The folding mechanism is simple, once you learn the drill. You lock the saddle up, tilt the front wheel slightly to the left, turn the pedals so that the right pedal is to the rear, then lift it up. The back wheel tucks under the frame and it all fits together. It has a little pair of wheels on the suspension block for transport. One of Brompton's most popular options is a folding left pedal, and after carrying the folded bike I can see why; you have a choice between holding the bike close to you but having the left pedal dig into your body, or holding it away from you and spraining your arm.

Security? I'm sceptical that any kind of security will work, so I haven't bothered; the B75 never leaves my sight. It's too easy to carry off.

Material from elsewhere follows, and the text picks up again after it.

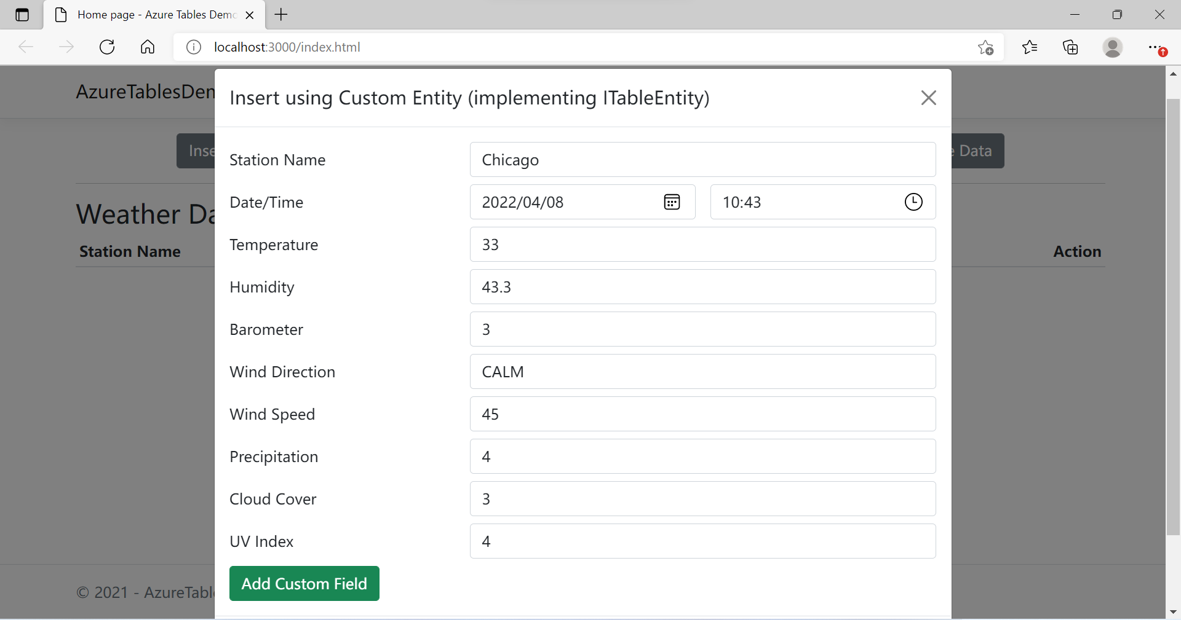This screenshot has width=1181, height=620.
Task: Click the site information icon
Action: [x=194, y=47]
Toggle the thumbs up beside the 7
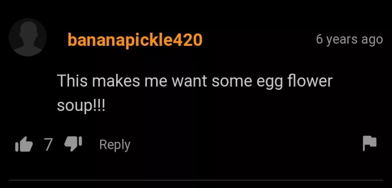The image size is (392, 188). click(24, 145)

Any problems? At first it felt as if the seatpost was sinking into the frame, but after a week of commuting the sensation stopped, so it may well have been a delusion brought on by alcohol. The suspension is a rubbery white block that fits between the frame and the rear wheel, which means that when going over bumps it feels as if the bike is bending front-to-back instead of bouncing up-and-down, but again I got used to this.

At around 11kg it's too heavy to carry long distances, but of course you can just unfold it and wheel it around. I have only had mine for a month, so if it falls to bits in the near future I will update this article. EDIT: A month later it has not fallen to bits, although I did have to adjust the gear selection cable slightly because it had come loose. I couldn't select first gear.

Of note the bike comes packed in a big cardbox box and requires a little bit of assembly, essentially screwing in the left pedal and fitting the seat and bell. It comes with a spanner. The joints were pre-greased, and after setting up the bike it appeared to be in good shape so I took it for a ride; it didn't require any more tweaking. Brompton offers an initial three-month / 100 mile service, which is nice of them, so at some point I'll have to pop along to their store and have it looked at.


EDIT: The service went without a hitch, although the store was still under coronavirus lockdown so I had to book way in advance. The bike pictured above was on display in the engineering room, downstairs. It's number 18, part of the first batch of 400, handmade in presumably 1981.

It's interesting to compare it with modern Bromptons. The early clamps make sense from an engineering point of view - I imagine that keeping the frame together was one of the most significant worries early in the design - but they're very bulky. It appears that the rear luggage rack is integral. In common with all pre-2004 Bromptons it has a shorter wheelbase, so the bend in the frame is more pronounced. Beyond that the basic idea is much the same because the human body hasn't changed much since 1981. Albeit that people are larger now. But Bromptons can take a load of up to 110kg, so I have a wiggle factor.